Before smoking, we read up a bit on the process and checked out recipes. The Bullet comes with a small recipe booklet, and there is a great site called The Virtual Bullet with almost everything you could think about when it comes to smoking.
Before smoking, you'll need to rub down the meat. It can go on without rub, but the seasonings do make the meat much more tasty. There are loads of rubs on the market, and there are lots of recipes for homemade rubs. One really good rub that is easy to find is Emeril (yes—made by the cooking show guy). Rub the meat down a couple of hours before cooking or the night prior.
The first step in smoking is to get the fire going. A barbeque chimney which is kind of like a big can really helps in getting the coals ready. You can't use the pre-soaked charcoal (usually called Easy Light or Quick Start), because the starter fluid will give the meat an off taste.
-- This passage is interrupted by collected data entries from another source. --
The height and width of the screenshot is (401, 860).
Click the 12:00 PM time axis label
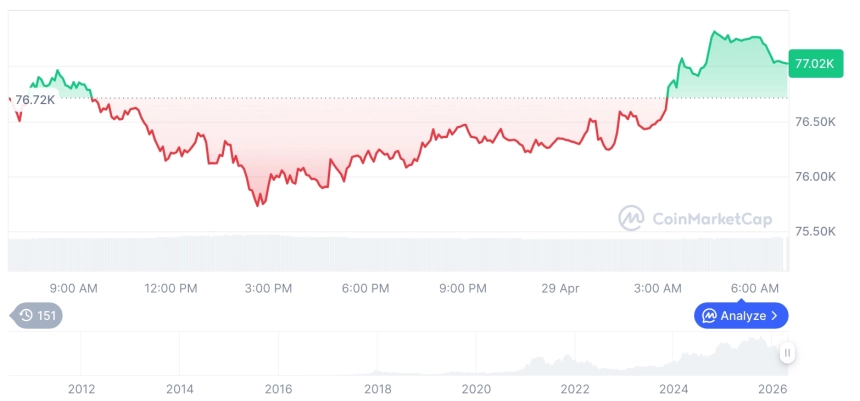(171, 289)

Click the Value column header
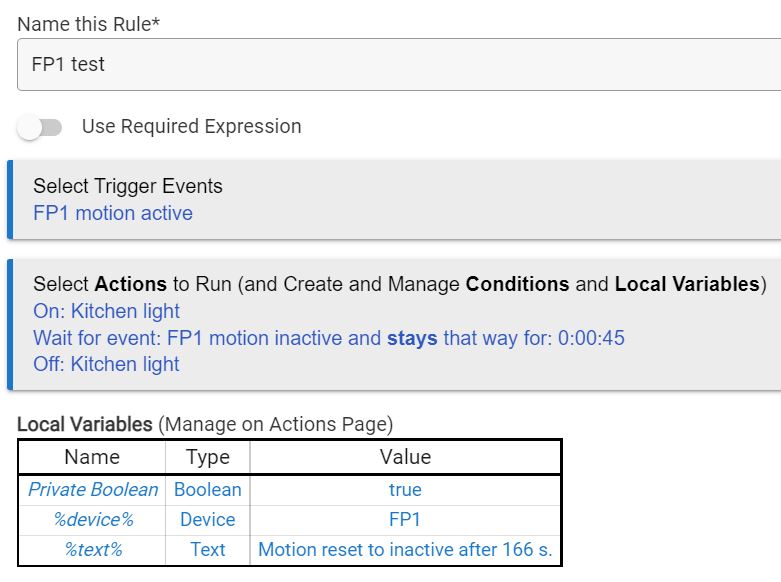tap(405, 457)
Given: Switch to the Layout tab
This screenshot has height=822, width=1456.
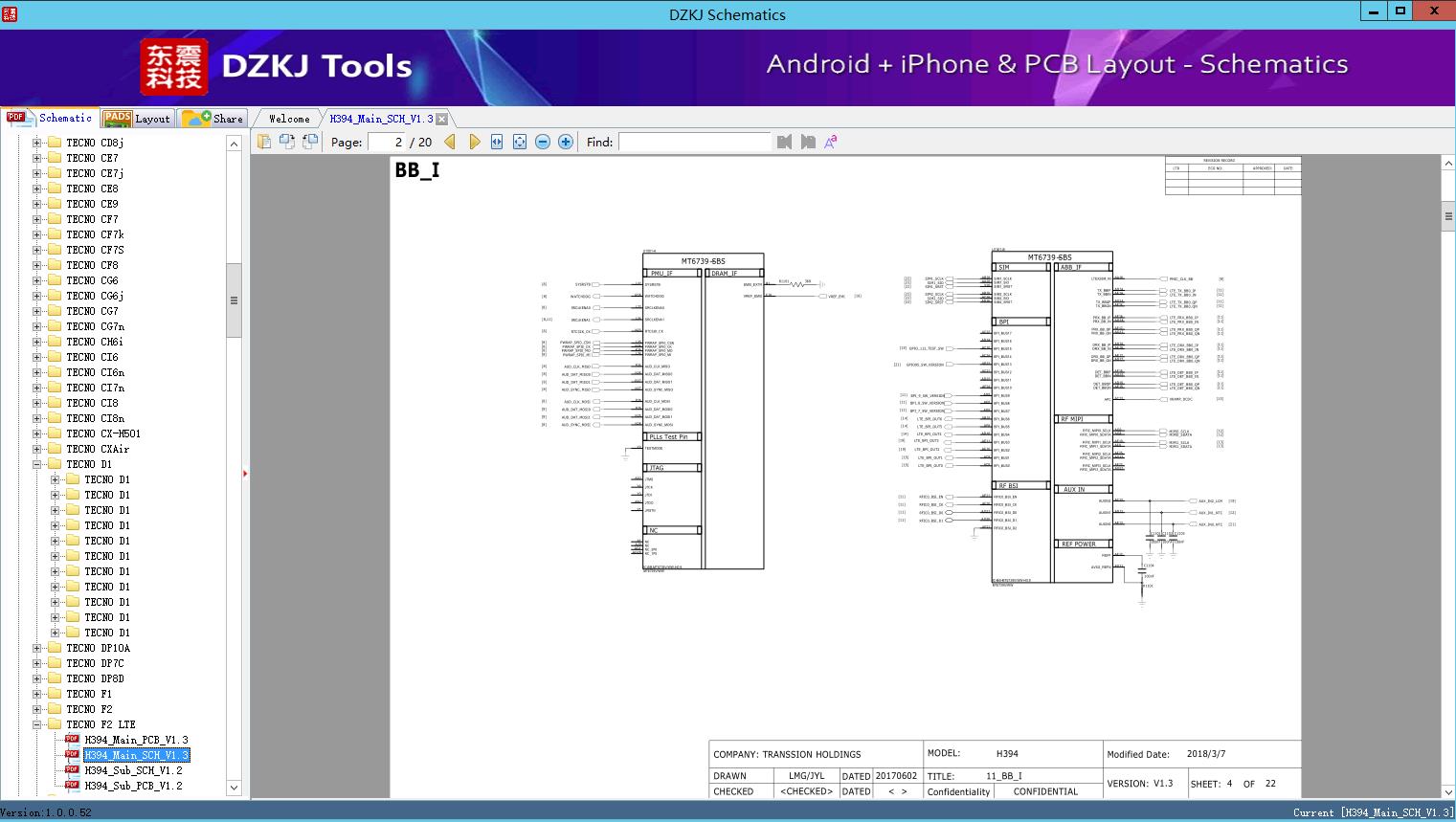Looking at the screenshot, I should [x=137, y=119].
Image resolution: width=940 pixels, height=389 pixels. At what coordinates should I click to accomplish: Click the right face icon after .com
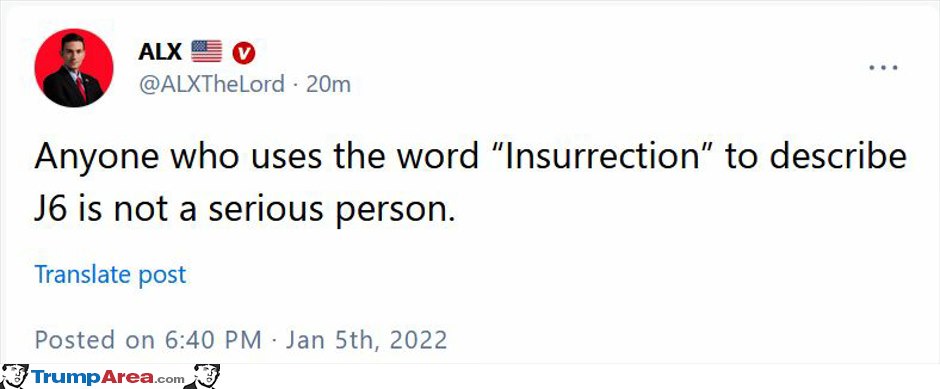(203, 376)
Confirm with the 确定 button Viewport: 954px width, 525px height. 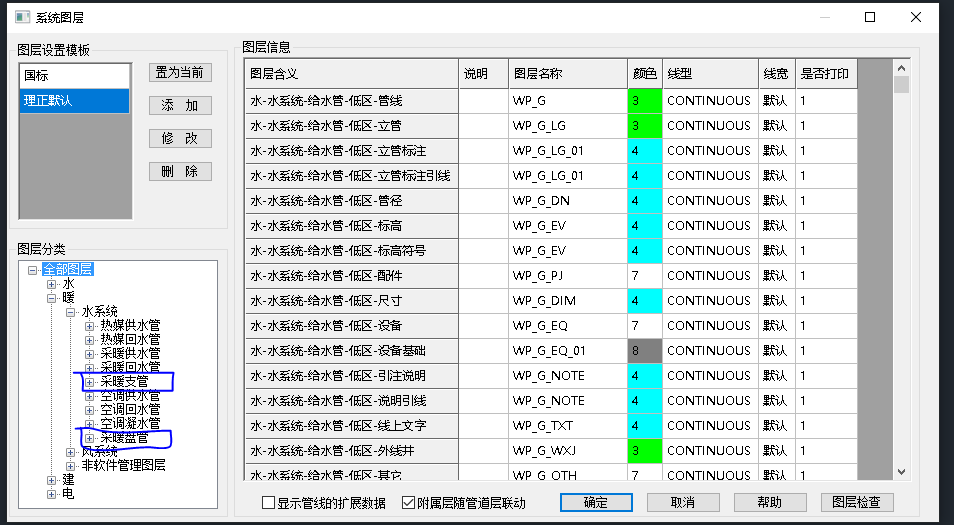click(x=596, y=502)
Most any plain charcoal is fine though Kingsford seems to last longer and burn more evenly.
In order to get smoke, you'll need to get some wood chunks and soak them in water. If you don't have your own wood, then wood chunks are sold in bags at the grocery store. The wet chunks are placed on top of the burning charcoal and produce the smoke. Various types of wood give different flavors. It's fun to try out different woods.
You'll also have a water pan with the smoker. That is above the coal area. Before filling the pan with water, cover it in tin foil. Juices and fat drip down in the water pan, so it gets pretty messy. Using tin foil on the pan helps a lot on clean up.
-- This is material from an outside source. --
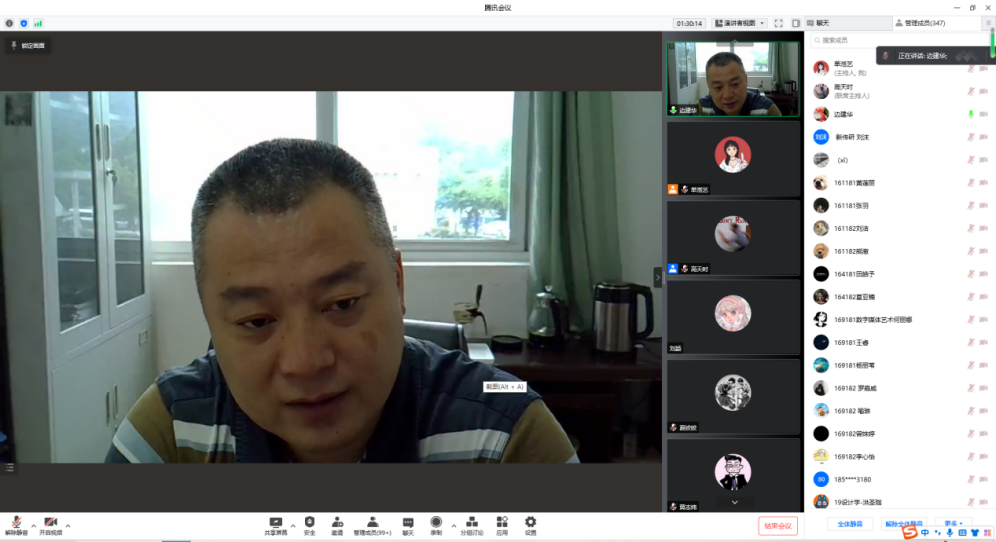This screenshot has width=996, height=542.
Task: Click the Invite (邀请) icon
Action: pyautogui.click(x=337, y=522)
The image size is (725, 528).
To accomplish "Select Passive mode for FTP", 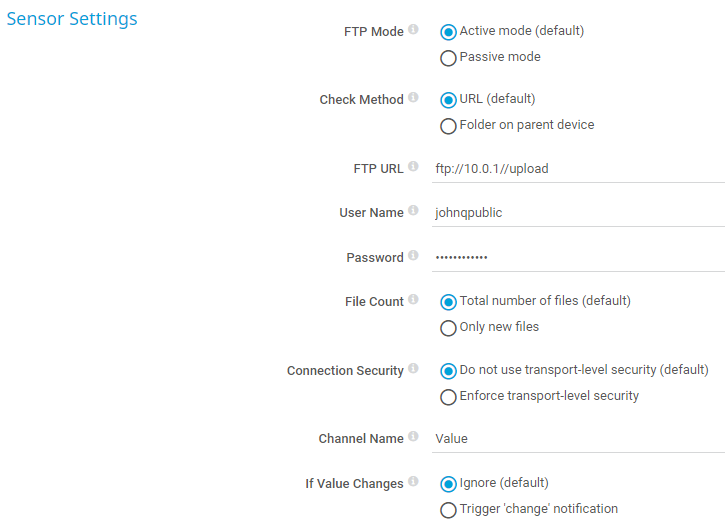I will pyautogui.click(x=449, y=58).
Once the fire is going and the temperature regulated, you put the meat on. Temperatures and times vary depending on the meat being cooked. Weather conditions can also impact. Recipes help in the beginning. After you smoke a few times, you'll be able to get a "feel" for the process and can wing it.
We typically check the meat every couple of hours but have left the smoker going as long as six hours on its own during the night hours (for a shoulder). It's hard to get used to leaving well enough alone when smoking. Taking the lid off to check drops the temperature and adds to the overall cooking temperature.
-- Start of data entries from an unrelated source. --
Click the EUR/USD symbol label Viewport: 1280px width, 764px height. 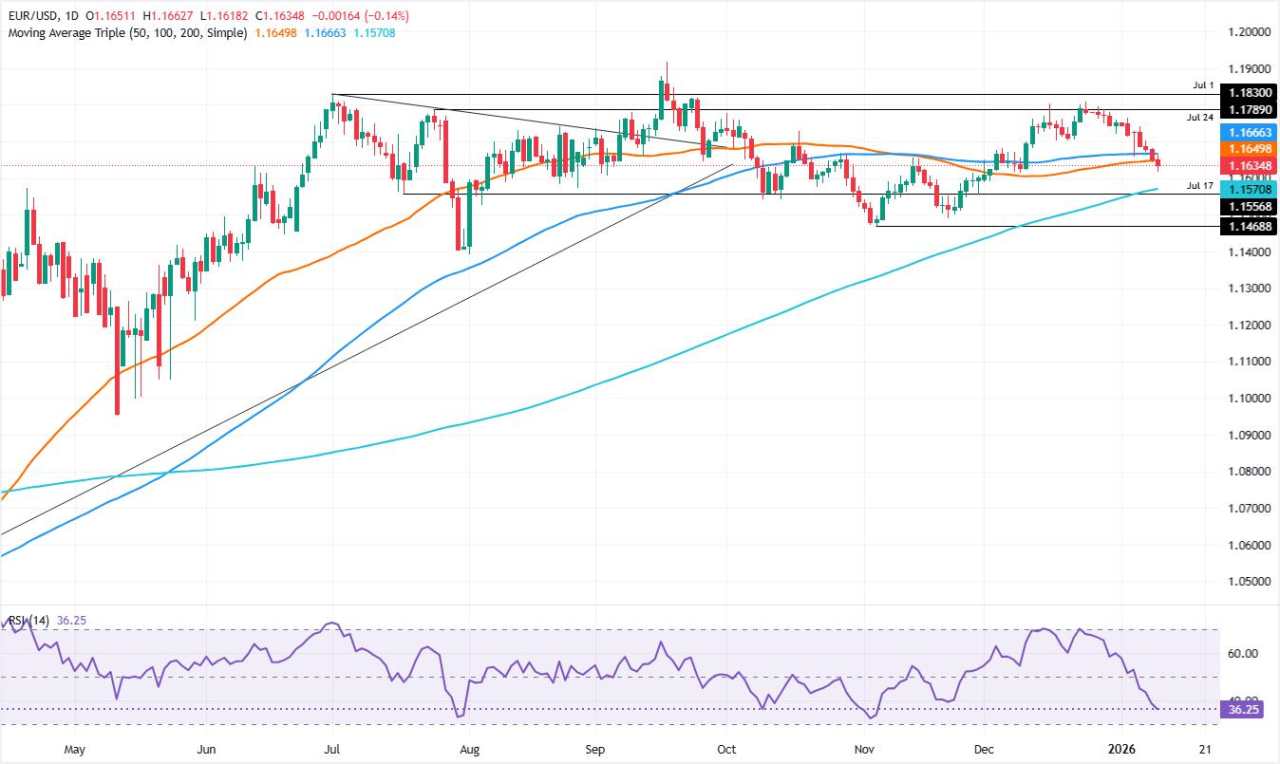(x=28, y=16)
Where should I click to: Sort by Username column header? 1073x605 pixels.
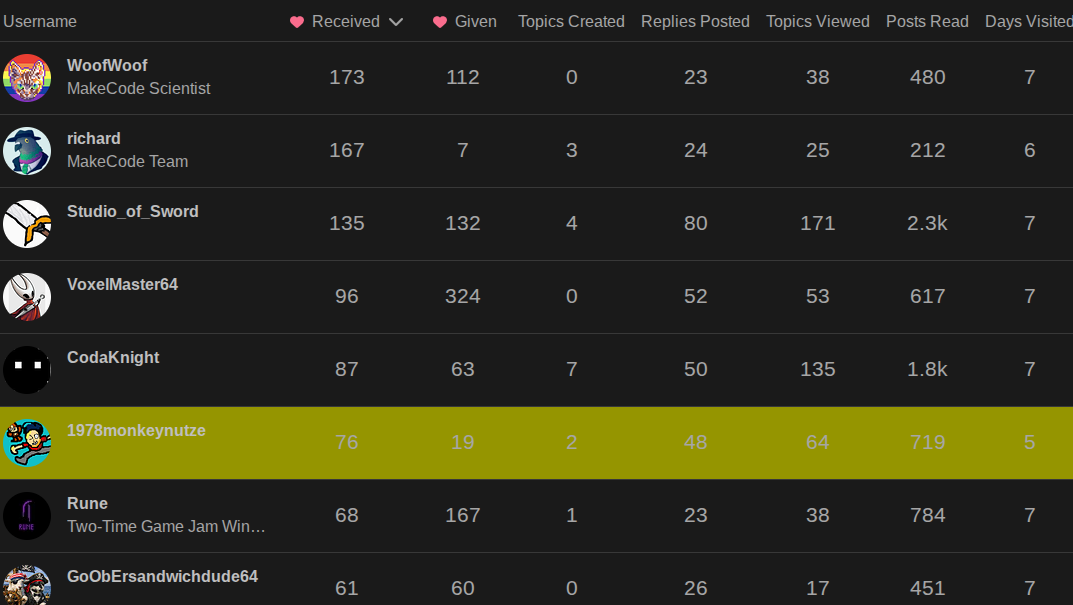coord(40,22)
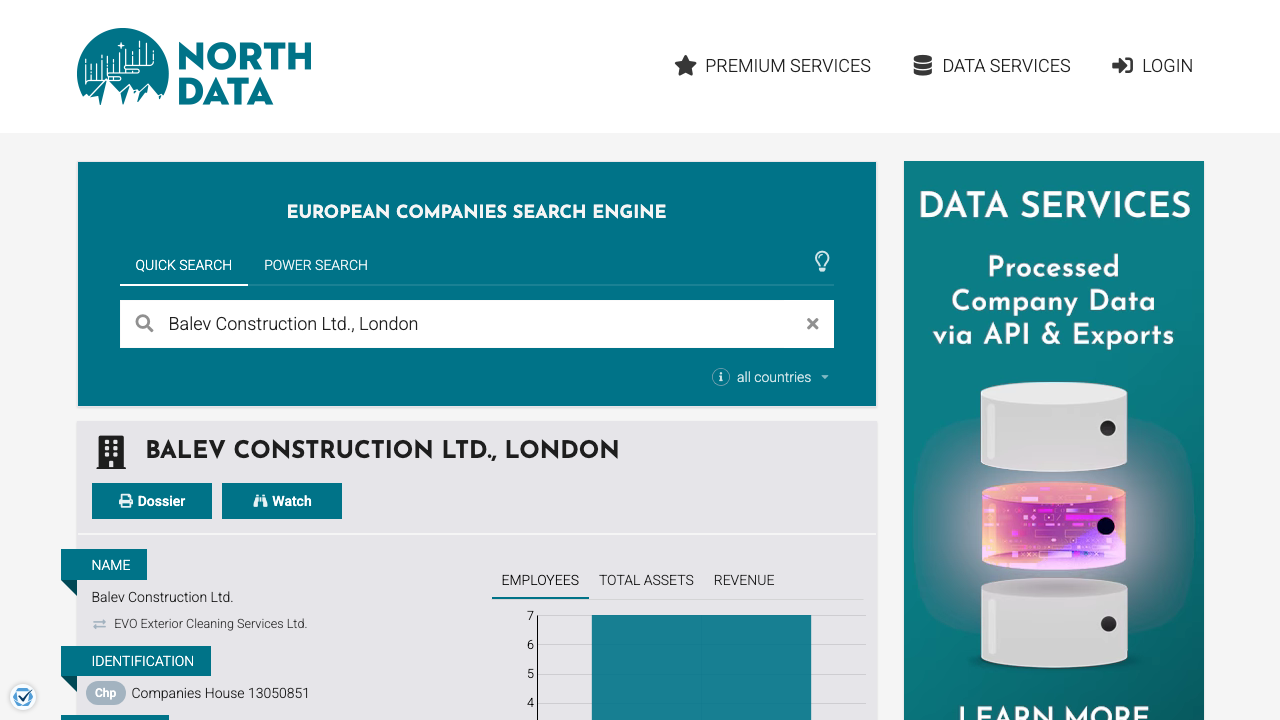
Task: Click the login arrow icon
Action: (x=1122, y=65)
Generally, you need to add extra charcoal and water to the pan a couple of times during a smoking session. Extra wood chunks may also be needed if the smoke is not cranking out.
If you want barbeque sauce on the meat (yum), that is swiped on about a half hour before the meat is done. If you put the sauce on at the beginning or too early, then the sauce burns and the meat looks black (though is fine under the dark layer).
Yes. You Can Do This!
Smoking meat is much easier than I expected. Though it does take a long time to cook low and slow, it's just a matter of getting the smoker going and then checking now and then to make sure the fire is going and that the water has not cooked out.
Meat from a home smoker is absolutely fabulous. I love the local barbeque, but the home smoked is even better.
Another plus with home barbeque smoking is that the meat is just as tasty frozen and then reheated in the oven. The flavors really sink in over time. That means that we can smoke up some meat and then enjoy the results over several meals.